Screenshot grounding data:
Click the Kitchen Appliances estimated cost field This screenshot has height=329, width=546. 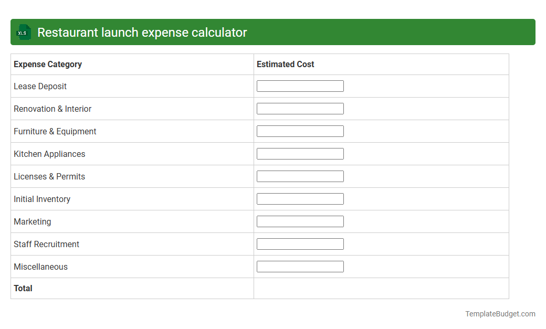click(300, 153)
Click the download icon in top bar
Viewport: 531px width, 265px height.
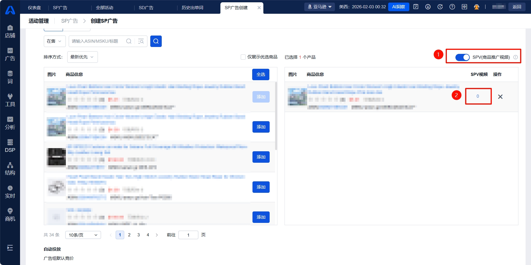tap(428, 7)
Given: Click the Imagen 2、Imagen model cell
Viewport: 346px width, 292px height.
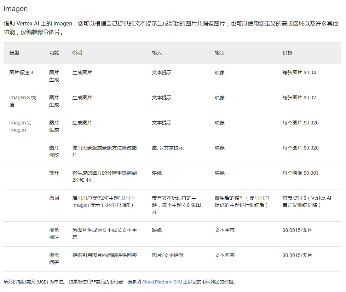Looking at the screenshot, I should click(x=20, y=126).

* Task:
Please output an exact repetition of the lines from the line containing "Viewport: 531px width, 265px height." to the end of the records, both included, with no pictures and no additional text.

* Task answer:
Viewport: 531px width, 265px height.
tap(428, 7)
Given: Click the Imagen 2、Imagen model cell
Viewport: 346px width, 292px height.
Looking at the screenshot, I should click(x=20, y=126).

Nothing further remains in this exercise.